#### [Task goal]
Each line from the one containing "1030x681 pixels." through the last line of the records below is to be set down exactly; the rest stays out.

================

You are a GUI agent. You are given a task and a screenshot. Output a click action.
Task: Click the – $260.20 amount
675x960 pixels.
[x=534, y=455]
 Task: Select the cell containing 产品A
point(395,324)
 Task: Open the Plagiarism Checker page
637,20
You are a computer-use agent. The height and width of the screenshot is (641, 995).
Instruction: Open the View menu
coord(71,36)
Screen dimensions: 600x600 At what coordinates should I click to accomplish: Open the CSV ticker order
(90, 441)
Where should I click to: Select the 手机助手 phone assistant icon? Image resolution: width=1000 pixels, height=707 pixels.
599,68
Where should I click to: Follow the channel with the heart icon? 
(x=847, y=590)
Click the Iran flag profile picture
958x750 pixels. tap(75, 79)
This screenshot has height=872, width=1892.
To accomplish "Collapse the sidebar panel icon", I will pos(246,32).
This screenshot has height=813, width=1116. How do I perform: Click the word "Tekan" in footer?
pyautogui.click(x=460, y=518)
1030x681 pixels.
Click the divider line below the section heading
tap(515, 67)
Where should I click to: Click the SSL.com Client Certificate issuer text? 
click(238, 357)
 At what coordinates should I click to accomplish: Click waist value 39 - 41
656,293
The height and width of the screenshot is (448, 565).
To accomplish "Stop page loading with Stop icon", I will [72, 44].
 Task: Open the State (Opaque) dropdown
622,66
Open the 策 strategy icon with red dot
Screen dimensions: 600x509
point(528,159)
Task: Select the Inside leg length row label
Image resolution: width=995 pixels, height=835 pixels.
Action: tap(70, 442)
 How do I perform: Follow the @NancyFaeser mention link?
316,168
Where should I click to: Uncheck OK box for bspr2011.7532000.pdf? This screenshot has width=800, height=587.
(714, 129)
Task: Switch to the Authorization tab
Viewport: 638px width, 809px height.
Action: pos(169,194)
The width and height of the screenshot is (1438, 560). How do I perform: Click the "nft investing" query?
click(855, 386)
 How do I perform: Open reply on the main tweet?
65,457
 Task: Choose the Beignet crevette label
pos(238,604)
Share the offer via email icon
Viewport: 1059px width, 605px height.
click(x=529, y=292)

================

#### [Answer for this exercise]
1030x681 pixels.
Click the divider line below the section heading
tap(515, 67)
Where should I click to: Click the SSL.com Client Certificate issuer text? 
click(238, 357)
 At what coordinates should I click to accomplish: Click waist value 39 - 41
656,293
The height and width of the screenshot is (448, 565).
To accomplish "Stop page loading with Stop icon", I will [72, 44].
 Task: Open the State (Opaque) dropdown
622,66
Open the 策 strategy icon with red dot
Screen dimensions: 600x509
point(528,159)
Task: Select the Inside leg length row label
Image resolution: width=995 pixels, height=835 pixels.
Action: tap(70, 442)
 How do I perform: Follow the @NancyFaeser mention link?
316,168
Where should I click to: Uncheck OK box for bspr2011.7532000.pdf? This screenshot has width=800, height=587.
(714, 129)
Task: Switch to the Authorization tab
Viewport: 638px width, 809px height.
Action: pos(169,194)
The width and height of the screenshot is (1438, 560). How do I perform: Click the "nft investing" query?
click(855, 386)
 How do I perform: Open reply on the main tweet?
65,457
 Task: Choose the Beignet crevette label
pos(238,604)
Share the offer via email icon
Viewport: 1059px width, 605px height.
click(x=529, y=292)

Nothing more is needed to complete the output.